As used herein, a phrase referring to “at least one of” a list of items refers to any combination of those items, including single members. As an example, “at least one of: a, b, or c” is intended to cover a, b, c, a-b, a-c, b-c, and a-b-c, as well as any combination with multiples of the same element (e.g., a-a, a-a-a, a-a-b, a-a-c, a-b-b, a-c-c, b-b, b-b-b, b-b-c, c-c, and c-c-c or any other ordering of a, b, and c).
As used herein, the term “determining” encompasses a wide variety of actions. For example, “determining” may include calculating, computing, processing, deriving, investigating, looking up (e.g., looking up in a table, a database or another data structure), ascertaining, and the like. Also, “determining” may include receiving (e.g., receiving information), accessing (e.g., accessing data in a memory), and the like. Also, “determining” may include resolving, selecting, choosing, establishing, and the like.
The methods disclosed herein comprise one or more steps or actions for achieving the methods. The method steps and/or actions may be interchanged with one another without departing from the scope of the claims. In other words, unless a specific order of steps or actions is specified, the order and/or use of specific steps and/or actions may be modified without departing from the scope of the claims. Further, the various operations of methods described above may be performed by any suitable means capable of performing the corresponding functions. The means may include various hardware and/or software component(s) and/or module(s), including, but not limited to a circuit, an application specific integrated circuit (ASIC), or processor. Generally, where there are operations illustrated in figures, those operations may have corresponding counterpart means-plus-function components with similar numbering.

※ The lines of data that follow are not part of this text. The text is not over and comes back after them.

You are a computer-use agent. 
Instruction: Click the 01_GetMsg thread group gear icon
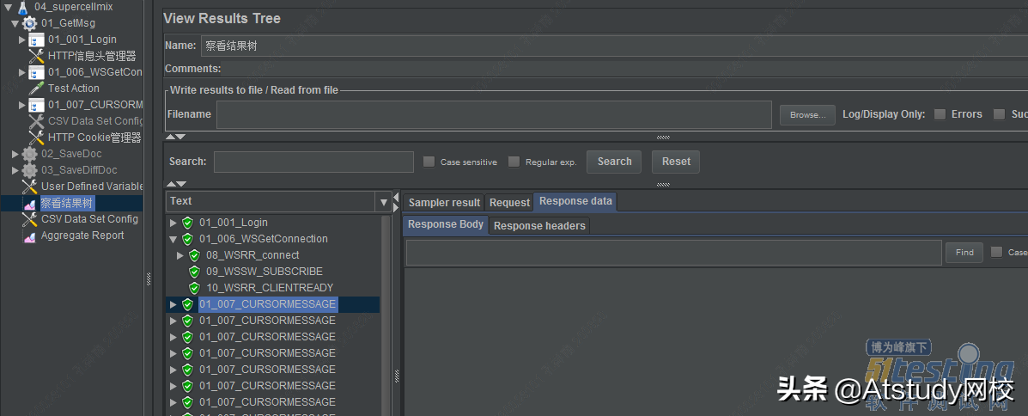[x=29, y=23]
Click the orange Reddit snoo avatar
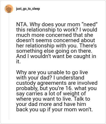The width and height of the screenshot is (106, 124). tap(9, 9)
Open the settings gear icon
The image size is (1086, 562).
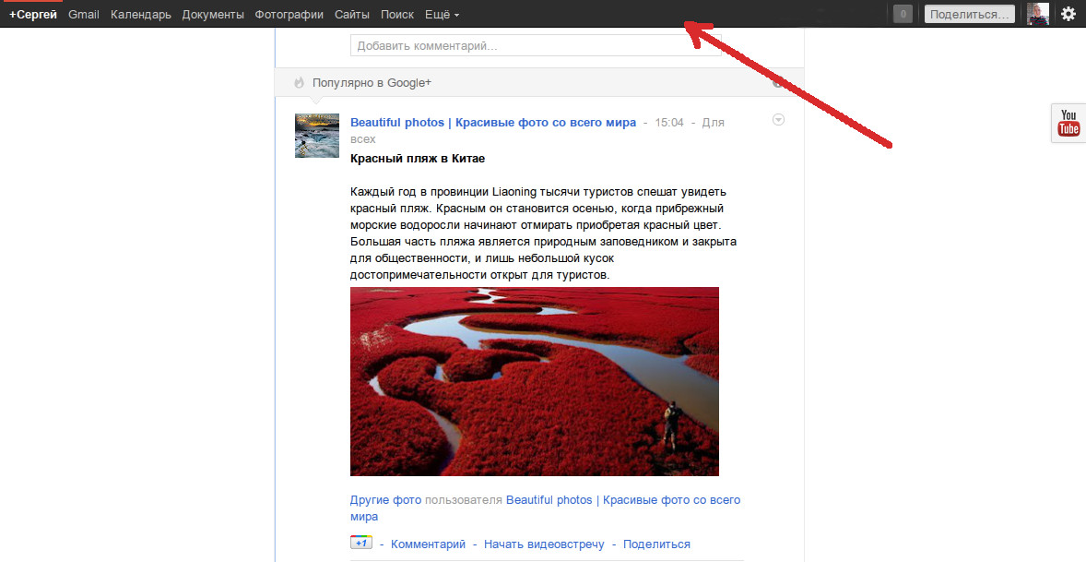(x=1068, y=13)
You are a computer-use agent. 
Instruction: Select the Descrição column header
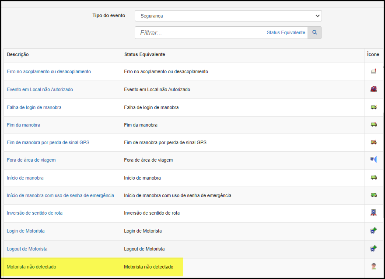(x=18, y=54)
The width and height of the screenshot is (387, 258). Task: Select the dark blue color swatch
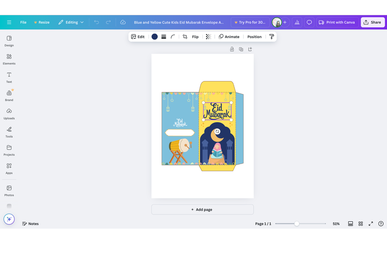pos(154,37)
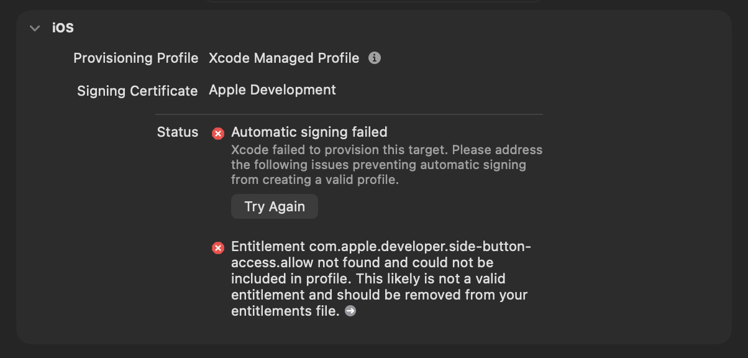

The following claims are not intended to be limited to the aspects shown herein, but are to be accorded the full scope consistent with the language of the claims. Within a claim, reference to an element in the singular is not intended to mean “one and only one” unless specifically so stated, but rather “one or more.” Unless specifically stated otherwise, the term “some” refers to one or more. No claim element is to be construed under the provisions of 35 U.S.C. § 112 (f) unless the element is expressly recited using the phrase “means for” or, in the case of a method claim, the element is recited using the phrase “step for.” All structural and functional equivalents to the elements of the various aspects described throughout this disclosure that are known or later come to be known to those of ordinary skill in the art are expressly incorporated herein by reference and are intended to be encompassed by the claims. Moreover, nothing disclosed herein is intended to be dedicated to the public regardless of whether such disclosure is explicitly recited in the claims.